• Directions
Rewrite the data from the line containing "This screenshot has width=1100, height=1196." down to the line containing "at that location.", swapping "Describe" for "Identify" and keeping everything else the same. Give only those lines, without the pictures.

• Supplied records
•••

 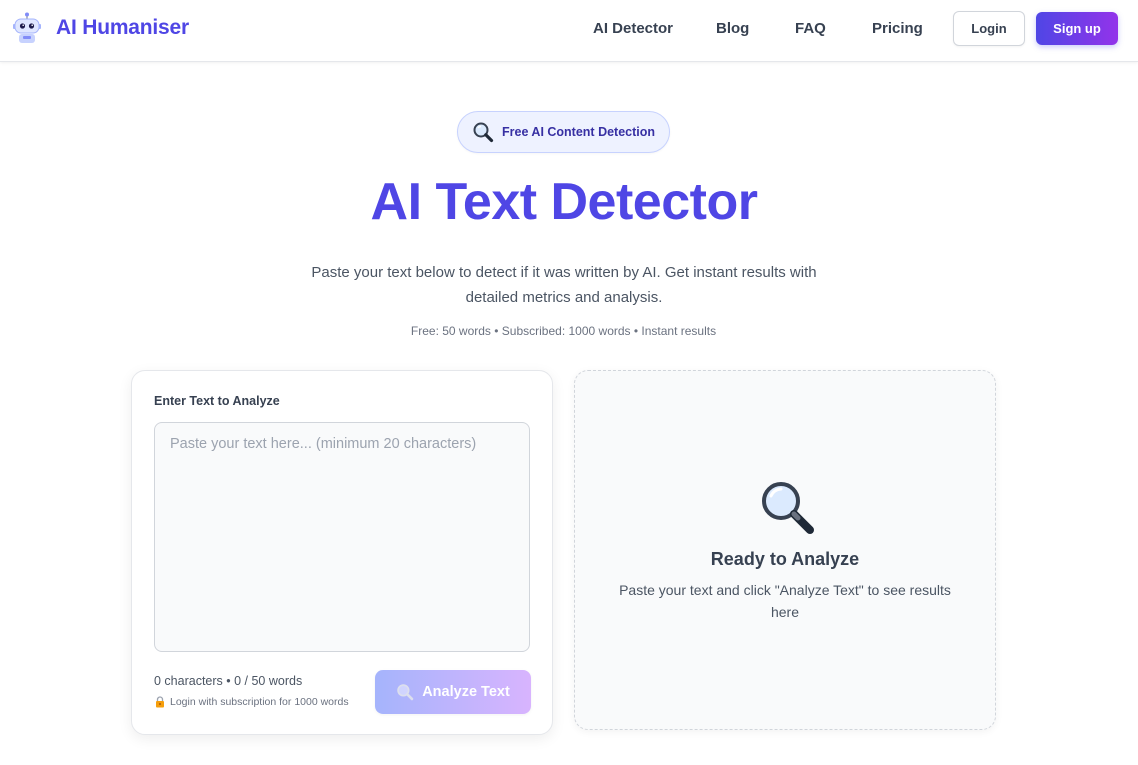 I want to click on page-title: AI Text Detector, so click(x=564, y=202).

•••

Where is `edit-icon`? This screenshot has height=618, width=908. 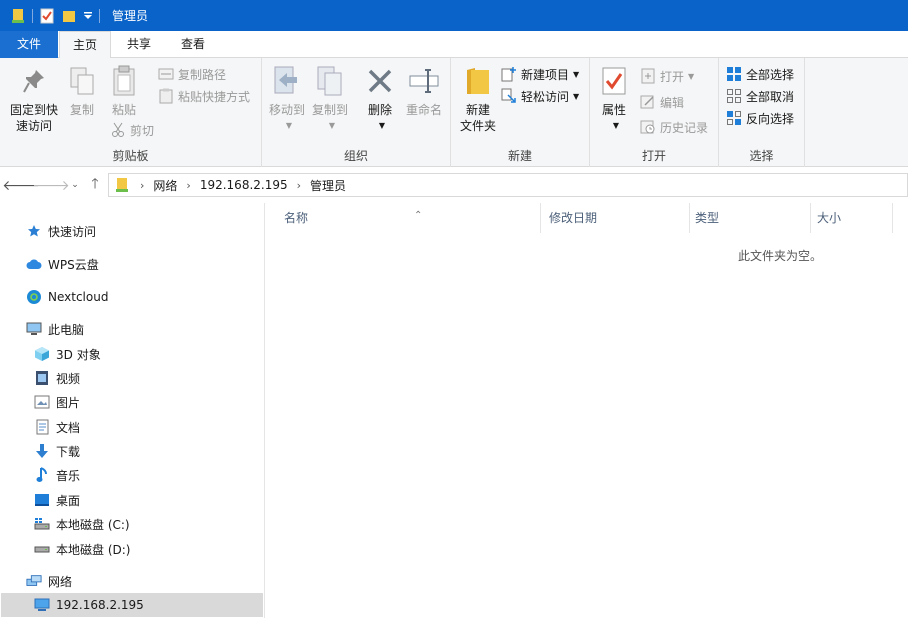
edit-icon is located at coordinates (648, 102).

•••

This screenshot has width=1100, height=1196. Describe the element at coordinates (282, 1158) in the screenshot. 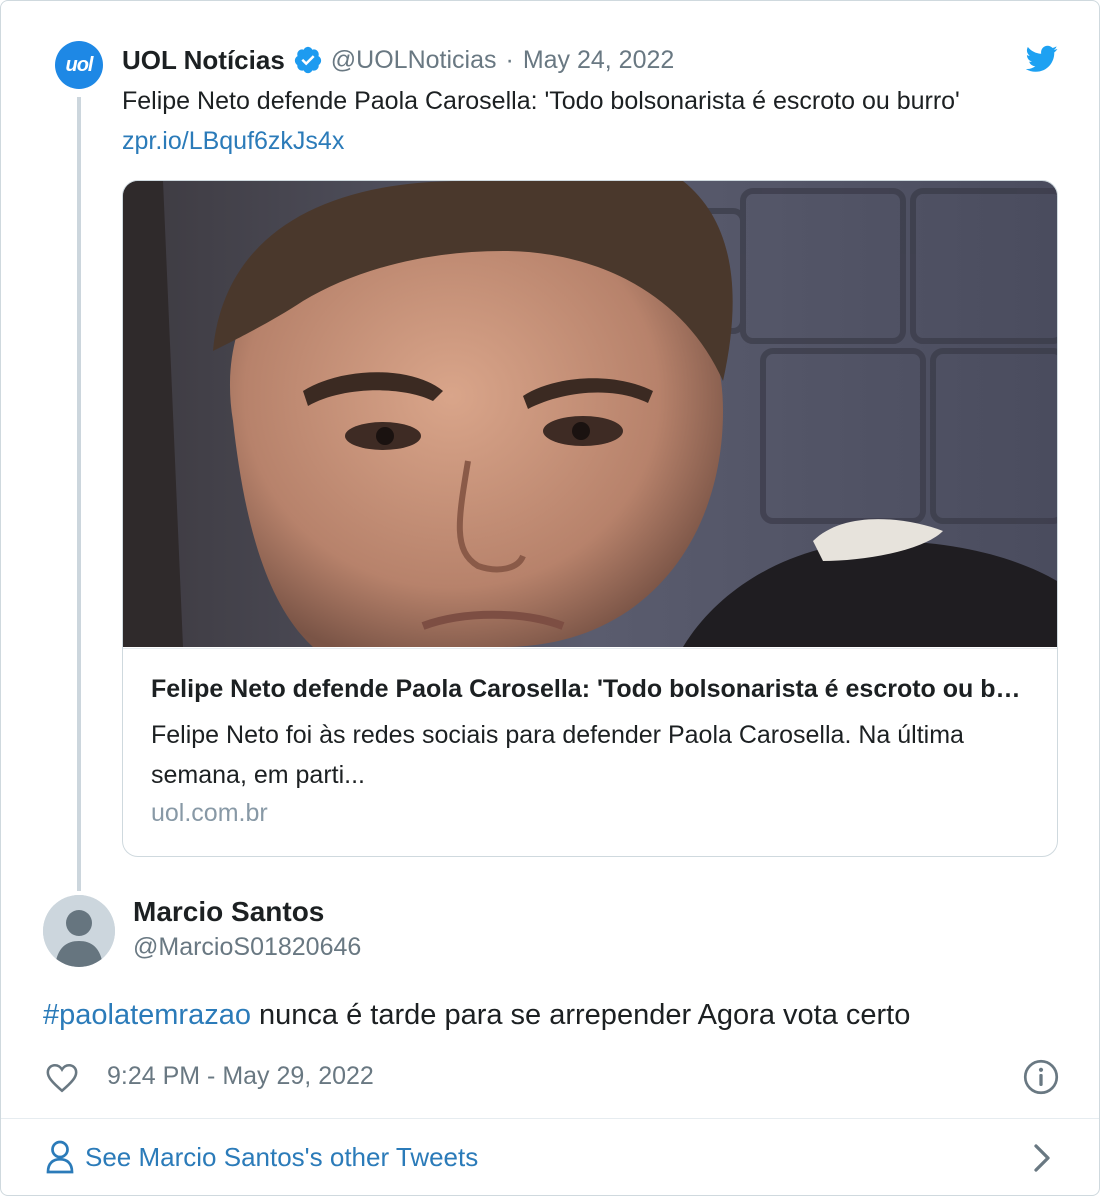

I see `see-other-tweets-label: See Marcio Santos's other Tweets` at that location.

•••

• Completed exercise
This screenshot has width=1100, height=1196. Identify the element at coordinates (282, 1158) in the screenshot. 

I see `see-other-tweets-label: See Marcio Santos's other Tweets` at that location.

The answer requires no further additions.